Briefing for the Incoming Minister

Vote Treaty Negotiations

 

 

 

 

 

 

 

OCTOBER 2007

 

 

 

 

 

 

 

 

 


 

Contents

 

Introduction................................................................................................................................. 3

Portfolio Background.................................................................................................................. 4

Immediate Issues....................................................................................................................... 8

Background Information............................................................................................................ 10

 

 

 

 

 

 

 

 

 

 

 

 

 

 

 

 

 

 

 

 

 

 

 

 

 

 

 

 

 

 

 

 

 

 

Introduction

The purpose of this briefing is to provide you with information about the Ministry of Justice and Vote Treaty Negotiations.  The briefing covers:

 

  • a summary of the role of the Ministry and the management structure Vote Treaty Negotiations;
  • a summary of the immediate issues and key themes with respect to Vote Treaty Negotiations; and
  • supporting background information.

 

There is a focus on issues that are likely to require your consideration in the next four to eight weeks.

 

We welcome the opportunity to brief you in more detail on these issues and initiatives in the near future.

 

 

 

 

 

 

 

 

 

 

 

 

 

 

 

 

 

 

 

 

 

 

 

 

 

 

 

 

 

 


SECTION ONE

 

Portfolio Background

 

Role of the Ministry

 

The Ministry provides a range of services on behalf of the Government and supports the Minister of Justice and Associate Minister of Justice, the Minister in Charge of Treaty of Waitangi Negotiations and Associate Minister in Charge of Treaty of Waitangi Negotiations, the Minister for Courts, the Minister Responsible for the Law Commission and the Attorney-General.

 

The Minister of Justice is the lead Minister and responsible for the overall Ministry.

 

The Ministry is responsible for three core functions:

  • the delivery of operational services including services to support the work of courts and tribunals, collections, electoral services and negotiations for settling historical Treaty of Waitangi claims
  • the provision of policy advice
  • leadership of the justice sector.

STORED DATA:
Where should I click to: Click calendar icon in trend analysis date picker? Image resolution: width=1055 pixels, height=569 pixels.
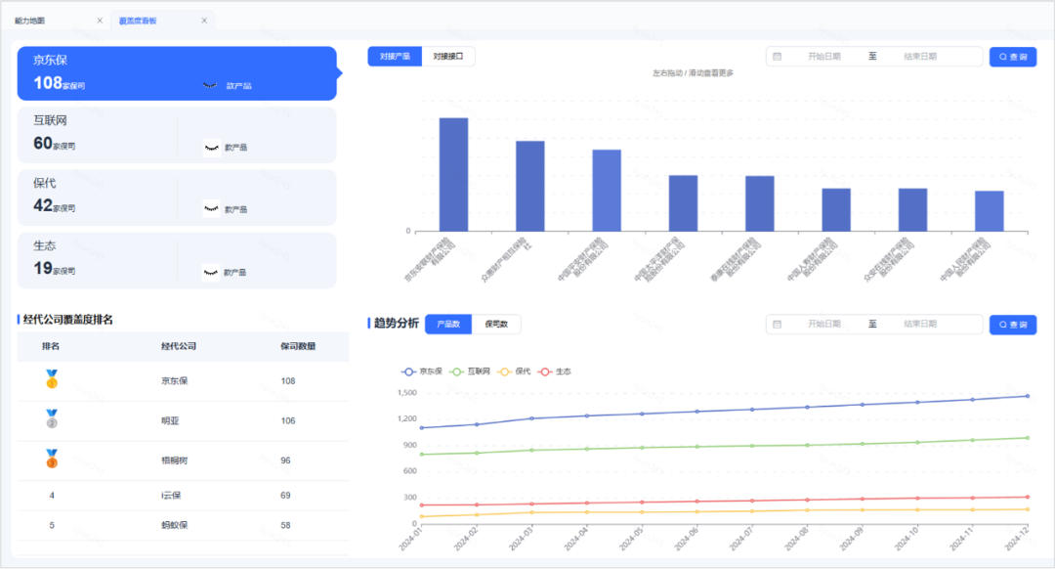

LIST OF TASKS:
(1) According to the briefing for the incoming minister, which minister is the lead Minister responsible for the overall Ministry?
(2) Write the next part of the briefing for the incoming minister, picking up right after its last line.

ANSWERS FOR THE EXERCISE:
(1) The Minister of Justice.

(2)
 

We administer these functions in three Votes: Justice; Treaty Negotiations; and Courts.

 

Structure of the Ministry

The Ministry of Justice employs nearly 3,000 staff across the country in over 100 locations, and is organised into three business groups: Operations, Strategy and Corporate, and Policy and Legal. The Ministry is also responsible for the Chief Electoral Office.

 

Operations

The Operations Group delivers the majority of the Ministry’s services to the public, and comprises four business units: Higher Courts; District Courts; Special Jurisdictions; and Collections.

 

Strategy and Corporate

The Strategy and Corporate Group manages the Ministry’s sector leadership responsibilities and provides corporate services to the whole organisation.

 

Policy and Legal

The Policy and Legal Group is responsible for the development of justice-related policy and legislation, and the negotiation and settlement of historical claims pursuant to the Treaty of Waitangi. This activity is managed through the Office of Treaty Settlements within the Ministry.

 

Chief Electoral Office

The Chief Electoral Office conducts general elections, by-elections and referenda and provides advice to Ministers and select committees of Parliament on electoral matters. The office also provides administrative support to the Representation Commission in its determination of electoral boundaries.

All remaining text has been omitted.